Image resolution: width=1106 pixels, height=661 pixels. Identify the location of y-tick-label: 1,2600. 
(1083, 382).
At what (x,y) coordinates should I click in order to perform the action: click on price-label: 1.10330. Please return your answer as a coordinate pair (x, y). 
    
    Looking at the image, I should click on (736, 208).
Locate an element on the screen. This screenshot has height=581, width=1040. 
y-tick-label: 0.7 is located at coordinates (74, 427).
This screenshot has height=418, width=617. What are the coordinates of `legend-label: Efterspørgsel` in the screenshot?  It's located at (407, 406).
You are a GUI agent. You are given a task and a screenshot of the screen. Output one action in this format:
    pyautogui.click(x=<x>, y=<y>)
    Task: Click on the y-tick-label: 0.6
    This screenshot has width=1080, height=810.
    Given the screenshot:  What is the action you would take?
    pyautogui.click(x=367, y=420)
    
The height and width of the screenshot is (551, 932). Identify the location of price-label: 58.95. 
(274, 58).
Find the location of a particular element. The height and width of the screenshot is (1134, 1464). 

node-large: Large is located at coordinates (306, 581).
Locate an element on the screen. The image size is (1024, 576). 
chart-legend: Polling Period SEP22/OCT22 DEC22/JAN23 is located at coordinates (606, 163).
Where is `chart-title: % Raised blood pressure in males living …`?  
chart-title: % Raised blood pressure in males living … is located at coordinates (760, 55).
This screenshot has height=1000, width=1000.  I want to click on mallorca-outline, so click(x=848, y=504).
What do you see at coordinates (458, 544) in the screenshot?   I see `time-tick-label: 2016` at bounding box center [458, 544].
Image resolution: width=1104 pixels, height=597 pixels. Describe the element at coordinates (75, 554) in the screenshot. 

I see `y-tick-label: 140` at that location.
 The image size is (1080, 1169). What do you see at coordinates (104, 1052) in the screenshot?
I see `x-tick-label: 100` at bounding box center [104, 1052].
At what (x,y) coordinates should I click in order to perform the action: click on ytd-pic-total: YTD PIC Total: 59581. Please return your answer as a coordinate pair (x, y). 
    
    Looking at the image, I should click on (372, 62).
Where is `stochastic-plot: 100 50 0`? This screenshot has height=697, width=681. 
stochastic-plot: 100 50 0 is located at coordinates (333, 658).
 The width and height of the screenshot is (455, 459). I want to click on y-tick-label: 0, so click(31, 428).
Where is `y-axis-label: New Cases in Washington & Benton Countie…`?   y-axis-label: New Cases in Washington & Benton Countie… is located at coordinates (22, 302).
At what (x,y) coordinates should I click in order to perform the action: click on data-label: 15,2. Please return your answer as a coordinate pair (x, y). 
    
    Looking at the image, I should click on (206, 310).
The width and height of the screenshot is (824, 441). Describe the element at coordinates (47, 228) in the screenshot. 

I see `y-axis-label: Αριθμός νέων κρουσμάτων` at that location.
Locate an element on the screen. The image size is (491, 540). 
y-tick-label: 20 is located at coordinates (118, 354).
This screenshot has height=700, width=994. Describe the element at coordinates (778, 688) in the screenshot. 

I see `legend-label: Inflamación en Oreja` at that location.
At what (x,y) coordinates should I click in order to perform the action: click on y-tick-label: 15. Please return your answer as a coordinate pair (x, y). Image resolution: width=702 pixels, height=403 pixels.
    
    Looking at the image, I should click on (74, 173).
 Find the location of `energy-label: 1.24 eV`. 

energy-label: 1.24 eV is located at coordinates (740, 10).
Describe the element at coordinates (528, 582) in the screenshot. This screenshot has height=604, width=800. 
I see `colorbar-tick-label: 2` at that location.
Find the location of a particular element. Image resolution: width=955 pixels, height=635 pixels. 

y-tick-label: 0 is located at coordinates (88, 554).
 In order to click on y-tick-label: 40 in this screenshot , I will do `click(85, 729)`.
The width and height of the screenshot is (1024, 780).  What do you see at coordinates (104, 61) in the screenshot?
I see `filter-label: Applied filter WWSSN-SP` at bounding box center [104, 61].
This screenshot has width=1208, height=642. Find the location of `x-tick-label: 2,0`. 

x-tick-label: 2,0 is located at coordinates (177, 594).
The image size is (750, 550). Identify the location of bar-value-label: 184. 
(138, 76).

[TASK PROMPT]: Render every line of the records above as a JSON list of strings, one string per line, and leave out blank lines.

[RESULT]:
[
  "Image resolution: width=1106 pixels, height=661 pixels. Identify the location of y-tick-label: 1,2600. ",
  "(1083, 382).",
  "At what (x,y) coordinates should I click in order to perform the action: click on price-label: 1.10330. Please return your answer as a coordinate pair (x, y). ",
  "    Looking at the image, I should click on (736, 208).",
  "Locate an element on the screen. This screenshot has height=581, width=1040. ",
  "y-tick-label: 0.7 is located at coordinates (74, 427).",
  "This screenshot has height=418, width=617. What are the coordinates of `legend-label: Efterspørgsel` in the screenshot?  It's located at (407, 406).",
  "You are a GUI agent. You are given a task and a screenshot of the screen. Output one action in this format:",
  "    pyautogui.click(x=<x>, y=<y>)",
  "    Task: Click on the y-tick-label: 0.6",
  "    This screenshot has width=1080, height=810.",
  "    Given the screenshot:  What is the action you would take?",
  "    pyautogui.click(x=367, y=420)",
  "The height and width of the screenshot is (551, 932). Identify the location of price-label: 58.95. ",
  "(274, 58).",
  "Find the location of a particular element. The height and width of the screenshot is (1134, 1464). ",
  "node-large: Large is located at coordinates (306, 581).",
  "Locate an element on the screen. The image size is (1024, 576). ",
  "chart-legend: Polling Period SEP22/OCT22 DEC22/JAN23 is located at coordinates (606, 163).",
  "Where is `chart-title: % Raised blood pressure in males living …`?  ",
  "chart-title: % Raised blood pressure in males living … is located at coordinates (760, 55).",
  "This screenshot has height=1000, width=1000.  I want to click on mallorca-outline, so click(x=848, y=504).",
  "What do you see at coordinates (458, 544) in the screenshot?   I see `time-tick-label: 2016` at bounding box center [458, 544].",
  "Image resolution: width=1104 pixels, height=597 pixels. Describe the element at coordinates (75, 554) in the screenshot. ",
  "I see `y-tick-label: 140` at that location.",
  " The image size is (1080, 1169). What do you see at coordinates (104, 1052) in the screenshot?",
  "I see `x-tick-label: 100` at bounding box center [104, 1052].",
  "At what (x,y) coordinates should I click in order to perform the action: click on ytd-pic-total: YTD PIC Total: 59581. Please return your answer as a coordinate pair (x, y). ",
  "    Looking at the image, I should click on (372, 62).",
  "Where is `stochastic-plot: 100 50 0`? This screenshot has height=697, width=681. ",
  "stochastic-plot: 100 50 0 is located at coordinates (333, 658).",
  " The width and height of the screenshot is (455, 459). I want to click on y-tick-label: 0, so click(31, 428).",
  "Where is `y-axis-label: New Cases in Washington & Benton Countie…`?   y-axis-label: New Cases in Washington & Benton Countie… is located at coordinates (22, 302).",
  "At what (x,y) coordinates should I click in order to perform the action: click on data-label: 15,2. Please return your answer as a coordinate pair (x, y). ",
  "    Looking at the image, I should click on (206, 310).",
  "The width and height of the screenshot is (824, 441). Describe the element at coordinates (47, 228) in the screenshot. ",
  "I see `y-axis-label: Αριθμός νέων κρουσμάτων` at that location.",
  "Locate an element on the screen. The image size is (491, 540). ",
  "y-tick-label: 20 is located at coordinates (118, 354).",
  "This screenshot has height=700, width=994. Describe the element at coordinates (778, 688) in the screenshot. ",
  "I see `legend-label: Inflamación en Oreja` at that location.",
  "At what (x,y) coordinates should I click in order to perform the action: click on y-tick-label: 15. Please return your answer as a coordinate pair (x, y). Image resolution: width=702 pixels, height=403 pixels.",
  "    Looking at the image, I should click on (74, 173).",
  " Find the location of `energy-label: 1.24 eV`. ",
  "energy-label: 1.24 eV is located at coordinates (740, 10).",
  "Describe the element at coordinates (528, 582) in the screenshot. This screenshot has height=604, width=800. ",
  "I see `colorbar-tick-label: 2` at that location.",
  "Find the location of a particular element. Image resolution: width=955 pixels, height=635 pixels. ",
  "y-tick-label: 0 is located at coordinates (88, 554).",
  " In order to click on y-tick-label: 40 in this screenshot , I will do `click(85, 729)`.",
  "The width and height of the screenshot is (1024, 780).  What do you see at coordinates (104, 61) in the screenshot?",
  "I see `filter-label: Applied filter WWSSN-SP` at bounding box center [104, 61].",
  "This screenshot has width=1208, height=642. Find the location of `x-tick-label: 2,0`. ",
  "x-tick-label: 2,0 is located at coordinates (177, 594).",
  "The image size is (750, 550). Identify the location of bar-value-label: 184. ",
  "(138, 76)."
]